> EXTRAIT

L’homme nie son animalité par le travail, c’est-à-dire par la
transformation de la nature extérieure : il s’éduque,
transforme sa nature intérieure, en travaillant.
Texte
de Georges Bataille, écrivain français du XXème
siècle
:
« Je
pose en principe un fait peu contestable : que l’homme est
l’animal qui n’accepte pas simplement le donné naturel, qui le
nie. Il change ainsi le monde extérieur naturel, il en tire des
outils et des objets fabriqués qui composent un monde nouveau, le
monde humain. L’homme parallèlement se nie lui-même, il s’éduque,
il refuse par exemple de donner à la satisfaction de ses besoins
animaux ce cours libre, auquel l’animal n’apporte pas de réserve.
Il
est nécessaire encore
d’accorder que les deux négations que, d’une part, l’homme
fait du monde donné et, d’autre part, de sa propre animalité,
sont liées.
Il ne nous appartient pas de donner une priorité à l’une ou à
l’autre, de chercher si l’éducation (qui apparaît sous la forme
des interdits religieux) est la conséquence du travail, ou le
travail la conséquence d’une mutation morale. Mais tant qu’il y
a homme, il y a d’une part travail et de l’autre négation par
interdits de l’animalité de l’homme. »
Georges
Bataille, L’Erotisme,
1957
Le
travail, pour réaliser l’homme, doit être proprement humain selon
Marx, c’est-à-dire
qu’il doit exprimer :
-
la
subjectivité du travailleur dans un projet,
-
la
rationalité dans l’invention des moyens à mettre en œuvre,
-
et
la volonté dans l’effort sur soi pour continuer à réaliser le
projet.
Un
exemple
d’un tel travail est la perruque,
c’est-à-dire le travail personnel clandestin des ouvriers
travaillant en usine, notamment dans les années 1970 : en
détournant les matériaux rejetés par la machine productrice, les
ouvriers construisaient des objets du quotidien pour connaître la
satisfaction d’exécuter, mais aussi de penser cette exécution, de
laisser transparaître leur subjectivité dans leur production, comme
leur ingéniosité et leur volonté. En vue de retrouver l’humanité
de leur activité, la perruque semble être nécessaire aux ouvriers
travaillant en usine.

> DONNÉES
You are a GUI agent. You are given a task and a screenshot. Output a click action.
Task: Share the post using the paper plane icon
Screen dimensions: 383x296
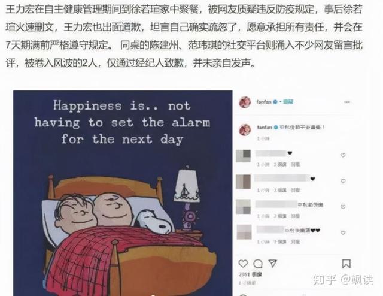point(273,264)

> ÉNONCÉ A
Dans l'extrait sur le travail, quel nom donne-t-on au travail personnel clandestin des ouvriers travaillant en usine ?
> ÉNONCÉ B
Poursuivez l'extrait sur le travail et l'animalité de l'homme à partir de sa dernière phrase.

> RÉPONSE RÉDIGÉE A
On l'appelle la perruque.

> RÉPONSE RÉDIGÉE B
Définition :
Perruque : En argot d’artisan, faire une perruque signifie
« travailler pour soi pendant son temps de travail, souvent
avec des matériaux détournés ». L’expression provient de
l’idée de trompe-l’œil que crée le postiche.
Texte :
« Les
différentes sortes de perruques n’obéissent qu’à une seule et
unique règle : la taille de l’objet fabriqué ne doit pas
être trop grande pour empêcher que l’on puisse le sortir en
fraude. Certains ne se plient pas à cette règle, et les objets
qu’ils fabriquent restent à prendre la poussière dans leur
placard ou à côté de leurs machines ; le jour où ils
quittent l’usine, ils essayent de les sortir sans être pris et, si
cela apparaît sans espoir, ils les offrent à quelqu’un d’autre.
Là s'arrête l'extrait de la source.